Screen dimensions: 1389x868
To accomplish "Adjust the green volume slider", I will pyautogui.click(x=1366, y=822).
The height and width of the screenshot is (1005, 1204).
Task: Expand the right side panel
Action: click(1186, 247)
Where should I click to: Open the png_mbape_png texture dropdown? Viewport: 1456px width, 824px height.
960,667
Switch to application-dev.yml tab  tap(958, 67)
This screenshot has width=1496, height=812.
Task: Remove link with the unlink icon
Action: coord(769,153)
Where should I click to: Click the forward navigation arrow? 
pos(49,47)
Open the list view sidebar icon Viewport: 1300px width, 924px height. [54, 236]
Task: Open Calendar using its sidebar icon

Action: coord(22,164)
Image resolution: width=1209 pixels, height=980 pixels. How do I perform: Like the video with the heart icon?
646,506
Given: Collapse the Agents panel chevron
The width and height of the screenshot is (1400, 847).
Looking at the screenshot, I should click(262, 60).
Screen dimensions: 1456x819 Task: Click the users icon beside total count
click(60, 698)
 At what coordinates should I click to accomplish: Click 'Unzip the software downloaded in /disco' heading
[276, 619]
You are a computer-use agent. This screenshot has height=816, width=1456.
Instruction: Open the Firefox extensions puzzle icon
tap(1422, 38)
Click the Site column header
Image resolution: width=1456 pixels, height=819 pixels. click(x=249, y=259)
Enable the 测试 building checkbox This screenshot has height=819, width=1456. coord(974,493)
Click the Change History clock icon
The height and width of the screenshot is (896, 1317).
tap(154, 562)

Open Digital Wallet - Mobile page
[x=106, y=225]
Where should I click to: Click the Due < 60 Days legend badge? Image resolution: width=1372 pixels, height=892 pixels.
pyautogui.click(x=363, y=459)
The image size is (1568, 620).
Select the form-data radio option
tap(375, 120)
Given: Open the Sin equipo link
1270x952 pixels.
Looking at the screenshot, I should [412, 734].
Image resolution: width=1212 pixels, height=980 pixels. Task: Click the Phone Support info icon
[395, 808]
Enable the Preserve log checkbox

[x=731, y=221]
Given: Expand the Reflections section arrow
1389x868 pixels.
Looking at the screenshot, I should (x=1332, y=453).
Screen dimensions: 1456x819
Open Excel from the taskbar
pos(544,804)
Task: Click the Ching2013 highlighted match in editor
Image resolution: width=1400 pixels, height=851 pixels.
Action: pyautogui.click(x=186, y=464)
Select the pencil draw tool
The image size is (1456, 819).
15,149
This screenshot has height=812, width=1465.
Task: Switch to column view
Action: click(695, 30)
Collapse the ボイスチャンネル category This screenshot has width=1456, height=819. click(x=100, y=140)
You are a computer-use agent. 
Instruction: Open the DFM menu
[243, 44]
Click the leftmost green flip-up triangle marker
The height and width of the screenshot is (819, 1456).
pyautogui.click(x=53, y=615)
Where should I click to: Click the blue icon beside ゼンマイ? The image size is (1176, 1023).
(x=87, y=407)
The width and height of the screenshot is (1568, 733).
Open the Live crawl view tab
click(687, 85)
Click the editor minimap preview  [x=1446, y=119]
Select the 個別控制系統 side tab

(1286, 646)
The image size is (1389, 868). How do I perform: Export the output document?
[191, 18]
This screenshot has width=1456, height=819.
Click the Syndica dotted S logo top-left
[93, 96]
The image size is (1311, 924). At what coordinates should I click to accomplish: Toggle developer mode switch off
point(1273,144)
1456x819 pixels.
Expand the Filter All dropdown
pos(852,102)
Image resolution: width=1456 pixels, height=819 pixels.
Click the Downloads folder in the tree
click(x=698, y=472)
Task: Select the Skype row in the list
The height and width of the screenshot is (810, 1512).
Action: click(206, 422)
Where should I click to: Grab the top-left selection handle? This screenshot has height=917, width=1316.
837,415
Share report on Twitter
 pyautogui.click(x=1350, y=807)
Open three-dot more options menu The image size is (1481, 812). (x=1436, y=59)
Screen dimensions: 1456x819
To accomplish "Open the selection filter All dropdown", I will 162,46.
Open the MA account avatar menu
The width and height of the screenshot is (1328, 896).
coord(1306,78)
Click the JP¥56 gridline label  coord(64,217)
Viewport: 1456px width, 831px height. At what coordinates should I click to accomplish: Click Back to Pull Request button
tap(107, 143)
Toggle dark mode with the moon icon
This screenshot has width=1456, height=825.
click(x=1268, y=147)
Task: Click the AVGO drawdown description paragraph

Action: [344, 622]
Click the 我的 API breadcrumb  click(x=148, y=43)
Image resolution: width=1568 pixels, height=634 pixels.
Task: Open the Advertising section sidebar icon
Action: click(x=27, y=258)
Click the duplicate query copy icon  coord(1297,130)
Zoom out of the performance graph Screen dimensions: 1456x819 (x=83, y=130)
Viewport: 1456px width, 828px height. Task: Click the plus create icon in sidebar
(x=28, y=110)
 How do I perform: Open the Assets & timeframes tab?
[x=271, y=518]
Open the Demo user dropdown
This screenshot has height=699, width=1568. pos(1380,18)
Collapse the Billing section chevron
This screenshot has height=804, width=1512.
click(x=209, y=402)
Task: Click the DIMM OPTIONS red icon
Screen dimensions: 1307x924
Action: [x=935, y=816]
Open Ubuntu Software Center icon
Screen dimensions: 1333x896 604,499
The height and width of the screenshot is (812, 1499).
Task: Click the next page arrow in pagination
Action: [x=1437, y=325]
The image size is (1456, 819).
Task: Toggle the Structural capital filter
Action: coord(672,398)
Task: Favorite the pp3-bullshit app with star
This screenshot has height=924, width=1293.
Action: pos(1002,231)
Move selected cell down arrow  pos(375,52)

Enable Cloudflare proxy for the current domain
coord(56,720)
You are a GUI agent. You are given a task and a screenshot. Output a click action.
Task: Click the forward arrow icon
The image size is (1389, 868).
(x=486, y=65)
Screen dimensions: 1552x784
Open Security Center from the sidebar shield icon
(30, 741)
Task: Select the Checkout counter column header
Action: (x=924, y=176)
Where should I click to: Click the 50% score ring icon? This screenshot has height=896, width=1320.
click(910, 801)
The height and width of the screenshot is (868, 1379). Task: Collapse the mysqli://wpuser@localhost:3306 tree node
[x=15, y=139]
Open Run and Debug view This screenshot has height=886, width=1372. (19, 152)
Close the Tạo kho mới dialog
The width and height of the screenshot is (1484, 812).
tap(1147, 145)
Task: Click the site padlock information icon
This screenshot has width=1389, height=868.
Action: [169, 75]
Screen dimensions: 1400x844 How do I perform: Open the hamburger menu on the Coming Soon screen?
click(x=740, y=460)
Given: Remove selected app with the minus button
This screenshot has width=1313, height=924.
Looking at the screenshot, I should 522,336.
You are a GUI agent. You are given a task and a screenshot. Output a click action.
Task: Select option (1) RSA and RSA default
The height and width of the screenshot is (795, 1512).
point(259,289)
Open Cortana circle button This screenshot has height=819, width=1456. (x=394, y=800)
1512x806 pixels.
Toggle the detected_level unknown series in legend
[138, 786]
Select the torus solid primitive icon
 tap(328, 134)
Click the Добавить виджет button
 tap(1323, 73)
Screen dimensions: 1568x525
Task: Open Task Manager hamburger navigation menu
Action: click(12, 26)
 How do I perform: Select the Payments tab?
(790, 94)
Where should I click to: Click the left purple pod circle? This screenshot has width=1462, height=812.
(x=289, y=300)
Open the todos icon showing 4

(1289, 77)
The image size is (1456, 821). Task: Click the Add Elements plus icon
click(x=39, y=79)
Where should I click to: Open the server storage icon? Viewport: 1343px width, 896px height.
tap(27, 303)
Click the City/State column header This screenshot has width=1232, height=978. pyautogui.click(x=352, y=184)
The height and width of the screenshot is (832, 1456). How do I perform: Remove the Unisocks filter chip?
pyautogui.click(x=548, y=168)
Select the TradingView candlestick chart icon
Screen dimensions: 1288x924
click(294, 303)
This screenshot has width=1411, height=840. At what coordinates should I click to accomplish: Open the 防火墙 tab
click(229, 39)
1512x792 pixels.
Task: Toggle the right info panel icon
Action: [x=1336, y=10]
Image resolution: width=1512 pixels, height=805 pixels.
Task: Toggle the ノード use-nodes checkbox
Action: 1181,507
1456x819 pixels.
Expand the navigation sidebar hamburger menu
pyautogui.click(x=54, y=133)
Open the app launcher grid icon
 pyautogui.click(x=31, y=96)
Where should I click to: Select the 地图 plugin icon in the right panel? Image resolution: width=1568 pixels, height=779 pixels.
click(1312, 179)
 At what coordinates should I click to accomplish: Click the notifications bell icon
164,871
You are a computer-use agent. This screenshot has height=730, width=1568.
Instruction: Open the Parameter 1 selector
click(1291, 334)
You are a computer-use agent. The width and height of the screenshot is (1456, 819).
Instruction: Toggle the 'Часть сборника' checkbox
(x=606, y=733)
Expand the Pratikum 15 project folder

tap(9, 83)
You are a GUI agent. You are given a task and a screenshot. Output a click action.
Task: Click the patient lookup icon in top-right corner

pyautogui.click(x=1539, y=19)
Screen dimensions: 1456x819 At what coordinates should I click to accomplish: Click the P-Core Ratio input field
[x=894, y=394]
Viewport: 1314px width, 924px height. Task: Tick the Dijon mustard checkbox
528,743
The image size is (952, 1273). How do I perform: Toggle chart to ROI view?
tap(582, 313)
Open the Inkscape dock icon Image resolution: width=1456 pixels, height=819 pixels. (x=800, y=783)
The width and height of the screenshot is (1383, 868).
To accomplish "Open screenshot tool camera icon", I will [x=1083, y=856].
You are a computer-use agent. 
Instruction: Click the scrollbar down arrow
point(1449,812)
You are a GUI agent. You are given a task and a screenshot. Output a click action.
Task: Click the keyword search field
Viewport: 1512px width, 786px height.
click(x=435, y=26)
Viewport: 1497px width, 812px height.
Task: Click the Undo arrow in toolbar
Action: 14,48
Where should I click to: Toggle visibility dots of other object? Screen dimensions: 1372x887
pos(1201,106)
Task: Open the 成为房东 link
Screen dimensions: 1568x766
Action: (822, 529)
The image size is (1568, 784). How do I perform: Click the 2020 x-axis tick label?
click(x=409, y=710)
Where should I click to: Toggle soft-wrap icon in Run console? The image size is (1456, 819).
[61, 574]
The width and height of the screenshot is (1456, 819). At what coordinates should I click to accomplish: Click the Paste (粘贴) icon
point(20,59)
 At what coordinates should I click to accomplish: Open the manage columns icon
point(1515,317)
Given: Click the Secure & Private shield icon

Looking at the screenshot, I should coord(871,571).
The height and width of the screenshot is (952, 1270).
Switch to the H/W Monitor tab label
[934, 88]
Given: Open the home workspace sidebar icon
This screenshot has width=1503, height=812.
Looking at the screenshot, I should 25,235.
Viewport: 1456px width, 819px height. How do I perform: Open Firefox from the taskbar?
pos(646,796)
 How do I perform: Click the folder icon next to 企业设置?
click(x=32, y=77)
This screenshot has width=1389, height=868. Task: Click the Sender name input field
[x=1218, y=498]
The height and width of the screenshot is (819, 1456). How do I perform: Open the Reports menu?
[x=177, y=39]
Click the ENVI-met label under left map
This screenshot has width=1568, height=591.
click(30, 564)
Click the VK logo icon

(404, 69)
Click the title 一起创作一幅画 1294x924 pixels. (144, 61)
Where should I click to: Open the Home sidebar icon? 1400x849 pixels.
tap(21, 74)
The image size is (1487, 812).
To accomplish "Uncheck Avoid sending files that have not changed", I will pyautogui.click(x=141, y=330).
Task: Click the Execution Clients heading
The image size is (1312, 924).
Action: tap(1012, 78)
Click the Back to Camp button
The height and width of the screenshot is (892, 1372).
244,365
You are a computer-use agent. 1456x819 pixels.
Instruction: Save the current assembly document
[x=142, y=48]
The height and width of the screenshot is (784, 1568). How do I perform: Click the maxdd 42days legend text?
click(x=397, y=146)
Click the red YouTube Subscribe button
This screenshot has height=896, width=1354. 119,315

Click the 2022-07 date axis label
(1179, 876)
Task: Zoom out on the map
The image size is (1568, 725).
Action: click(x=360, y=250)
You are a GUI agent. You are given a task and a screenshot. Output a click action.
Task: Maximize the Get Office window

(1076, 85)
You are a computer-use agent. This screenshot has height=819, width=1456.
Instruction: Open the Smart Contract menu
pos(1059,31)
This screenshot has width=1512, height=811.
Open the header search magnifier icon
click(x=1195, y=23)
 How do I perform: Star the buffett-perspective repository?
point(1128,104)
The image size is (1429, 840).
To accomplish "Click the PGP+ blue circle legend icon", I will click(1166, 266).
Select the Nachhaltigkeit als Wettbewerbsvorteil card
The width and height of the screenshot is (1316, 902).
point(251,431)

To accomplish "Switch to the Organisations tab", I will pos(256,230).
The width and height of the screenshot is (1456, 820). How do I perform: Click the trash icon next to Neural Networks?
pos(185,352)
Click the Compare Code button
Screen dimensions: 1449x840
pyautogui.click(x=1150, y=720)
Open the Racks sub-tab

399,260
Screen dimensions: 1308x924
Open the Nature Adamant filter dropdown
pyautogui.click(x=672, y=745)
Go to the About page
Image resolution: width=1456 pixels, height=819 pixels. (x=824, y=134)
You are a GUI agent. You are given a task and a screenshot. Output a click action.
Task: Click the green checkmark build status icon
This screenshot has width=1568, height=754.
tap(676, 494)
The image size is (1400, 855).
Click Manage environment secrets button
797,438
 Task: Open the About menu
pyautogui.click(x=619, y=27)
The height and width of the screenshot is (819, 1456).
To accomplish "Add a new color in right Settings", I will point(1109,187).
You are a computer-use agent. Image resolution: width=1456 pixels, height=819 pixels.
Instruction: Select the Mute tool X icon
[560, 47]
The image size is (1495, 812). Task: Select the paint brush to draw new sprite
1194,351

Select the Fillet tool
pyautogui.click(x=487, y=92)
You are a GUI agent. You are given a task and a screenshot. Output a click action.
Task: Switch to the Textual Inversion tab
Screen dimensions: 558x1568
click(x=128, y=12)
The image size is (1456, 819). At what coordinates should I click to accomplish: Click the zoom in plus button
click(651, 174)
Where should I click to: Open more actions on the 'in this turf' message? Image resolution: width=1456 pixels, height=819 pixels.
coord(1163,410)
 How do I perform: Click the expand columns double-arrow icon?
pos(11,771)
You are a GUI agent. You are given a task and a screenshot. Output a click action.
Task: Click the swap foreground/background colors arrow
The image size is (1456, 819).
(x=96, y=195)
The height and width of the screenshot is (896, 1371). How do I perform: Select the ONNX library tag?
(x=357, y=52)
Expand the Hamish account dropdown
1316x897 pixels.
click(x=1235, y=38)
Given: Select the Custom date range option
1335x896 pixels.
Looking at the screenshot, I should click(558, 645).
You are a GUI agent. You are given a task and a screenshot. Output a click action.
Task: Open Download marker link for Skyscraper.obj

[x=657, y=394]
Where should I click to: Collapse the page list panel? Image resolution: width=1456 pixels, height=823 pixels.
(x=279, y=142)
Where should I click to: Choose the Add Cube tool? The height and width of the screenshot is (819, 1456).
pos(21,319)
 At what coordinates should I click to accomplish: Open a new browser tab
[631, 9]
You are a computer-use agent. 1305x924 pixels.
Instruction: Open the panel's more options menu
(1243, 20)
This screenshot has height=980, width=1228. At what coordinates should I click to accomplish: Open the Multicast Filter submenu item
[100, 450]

> **TASK TO CARRY OUT**
From the entries above, give again exactly the lines running from the line with "Screen dimensions: 1307x924" to the line with "Task: Favorite the pp3-bullshit app with star"; include both of those lines.

> **COMPLETED TASK**
Screen dimensions: 1307x924
Action: [x=935, y=816]
Open Ubuntu Software Center icon
Screen dimensions: 1333x896 604,499
The height and width of the screenshot is (812, 1499).
Task: Click the next page arrow in pagination
Action: [x=1437, y=325]
The image size is (1456, 819).
Task: Toggle the Structural capital filter
Action: coord(672,398)
Task: Favorite the pp3-bullshit app with star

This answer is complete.